Our study demonstrates for the first time, that spinal fusions reduce the global severity of adolescents with polyhandicap. However, it contains several limitations: our study was monocentric and retrospective data collection may have provided methodological bias. Broadening inclusions to various specialized centers could be of interest in a prospective approach. Longer follow-up (2–5 years) would enable us to assess the long-term effect of spinal fusion surgery on the severity health status of patients with PLH, thus further prospective studies with a longer follow-up are needed (therefore, the present one-year follow-up evaluation should not be considered as the final evaluation). By increasing the duration of follow-up and through the methodical use of standardized tools such as PSS [19] and PolyQoL [20], establishing accurate and repeatable ICF-based descriptions in patients with PLH appears to be easier. An increased sample size could also help in analysing predictive factors of clinical improvement after spinal fusions, keeping in mind the potential confounding factors we highlighted.

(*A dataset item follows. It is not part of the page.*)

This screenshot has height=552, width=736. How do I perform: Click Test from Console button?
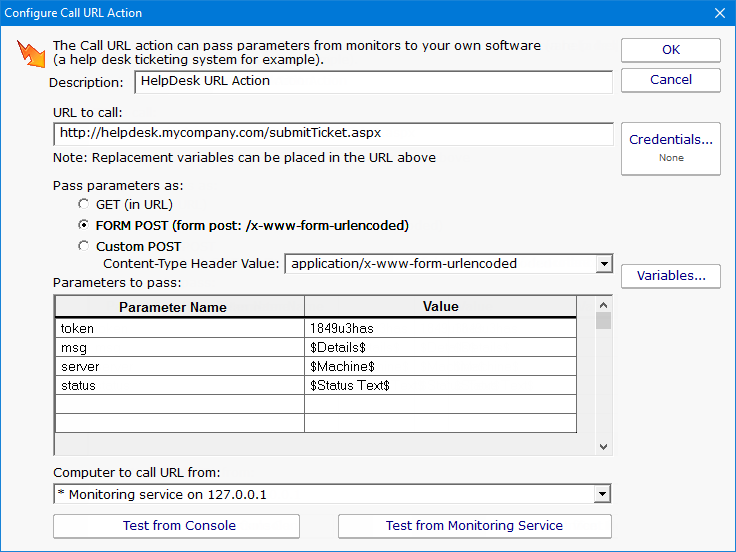tap(176, 526)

One of the main issues when performing spinal fusions in patients with PLH is the assessment of predicted benefits. This study aimed to support the rationale for spinal fusion, acknowledging the already known complication rates and risks in PLH adolescents. Considering the severity of the health status evaluation of these patients and the expected improvement of the global health status and comfort after spine surgery for scoliosis, each case requires careful consideration and evaluation. We support that, under the condition of acceptable preoperative health status, the indication for spinal fusion in that population could be relevant and reasonable. While retrospective evaluation is questionable, the rigorous method used during data collection should limit this bias. The PolyQoL questionnaire has been supported by the verbatim collected in a part of the population, and obviously the good health status of the patients at final follow-up confirms our hypothesis.